L'industria automobilistica sta profondamente cambiando e forse si trova di fronte alla più grande trasformazione della sua storia: nei prossimi anni ci saranno sempre più auto elettriche e veicoli senza conducente. Crede che anche le strade si evolveranno? E in che modo? Porti e aeroporti sono stati i nodi centrali degli scambi commerciali per secoli. Su quali vie si sposteranno le merci del futuro?

«Le automobili autonome o senza conducente permettono di costruire nuovi sistemi di mobilità. Oggi in media una macchina negli Stati Uniti viene usata solo il 5% del tempo. Il restante 95% invece è parcheggiata, inutilizzata, da qualche parte. Sulla base di alcune ricerche fatte dal MIT abbiamo calcolato che, grazie a un sistema di auto senza conducente, basterebbe il 30% dei veicoli oggi in circolazione per coprire le esigenze di mobilità dei cittadini di una grande città – e che questo numero si potrebbe ridurre di un ulteriore 40% nel momento in cui le persone fossero pronte a condividere i loro spostamenti, applicando quindi delle dinamiche di car sharing. Naturalmente si tratta di numeri teorici, che dipenderanno dall'effettiva propensione alla condivisione.
Tuttavia, le conseguenze potrebbero essere importanti. Nel breve periodo potremmo, per esempio, avere meno spazi legati ai parcheggi che oggi negli Usa coprono un'area grande quanto il Porto Rico. Nel lungo periodo ci potrebbero essere conseguenze sulla infrastruttura di mobilità. Ad esempio, la tecnologia dei semafori risale a 150 anni fa e fu concepita per le carrozze e i cavalli. Con le auto senza guidatore, nuove forme di incroci - basate su “slot” - potrebbero rimpiazzare i semafori tradizionali, con una riduzione significativa in termini di code e attese».

«Credo che porti e aeroporti continueranno a essere centrali nel prossimo futuro. Sulle lunghe distanze, infatti, è difficile immaginare sistemi di trasporto più competitivi - dal punto di vista energetico -  delle navi. Al contrario, non credo che vedremo orde di droni per la consegna di pacchi nelle nostre città. Quello delle macchine volanti è un vecchio sogno, che risale a film come Metropolis all'inizio del Novecento. In realtà credo che non si realizzerà mai, a causa delle leggi della fisica. Per mantenere un chilogrammo sospeso a mezz'aria è necessario spostare una grande quantità d’aria a velocità sostenuta. Per questo motivo gli elicotteri consumano così tanto carburante e fanno così tanto rumore. I droni in futuro saranno utili per missioni di emergenza o per trasportare sensori, ma non come infrastruttura logistica su grande scala.
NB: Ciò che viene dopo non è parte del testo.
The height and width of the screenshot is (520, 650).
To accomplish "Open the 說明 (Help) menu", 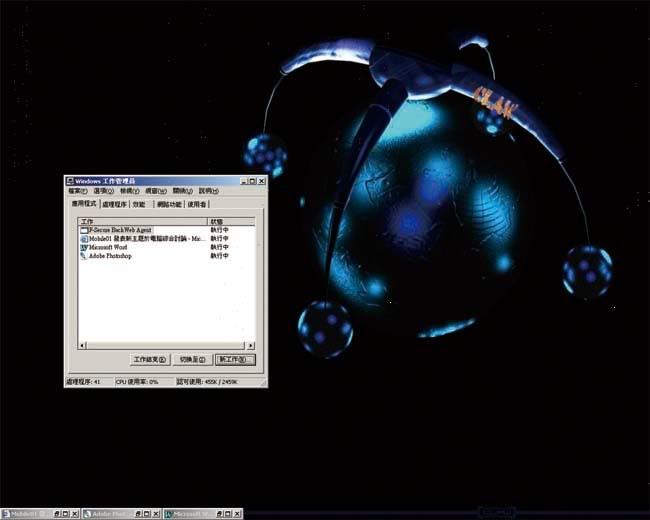I will [x=208, y=191].
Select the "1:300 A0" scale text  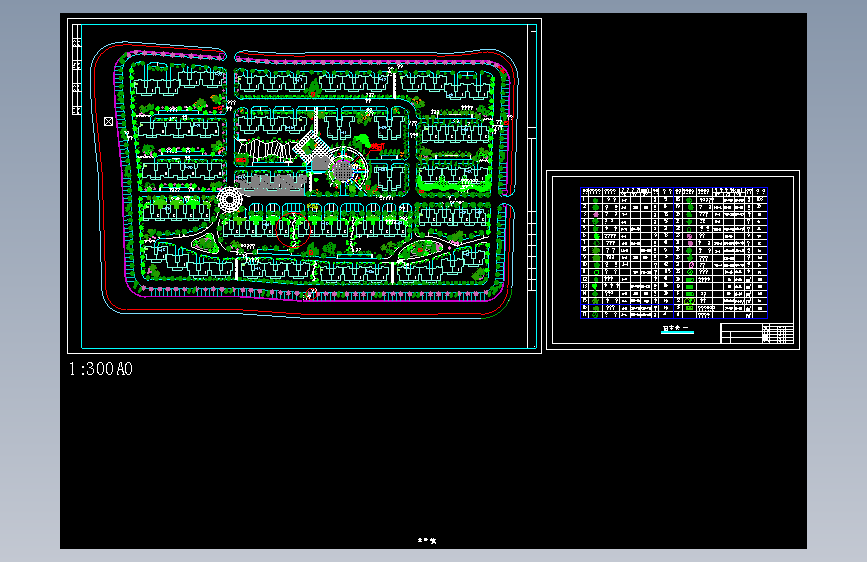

Credo invece che vedremo molti sistemi autonomi per le consegne dell’ultimo miglio – piccoli robot che possono trasportare un pacco fin davanti alle nostre case».

Nel ventesimo secolo l'efficienza dei trasporti e delle comunicazioni ha privilegiato le nuove città americane rispetto alle vecchie città europee, costruite in tempo di cavalli e carrozze. La città intelligente sarà in questo senso un equalizzatore, o richiede una particolare configurazione urbanistica?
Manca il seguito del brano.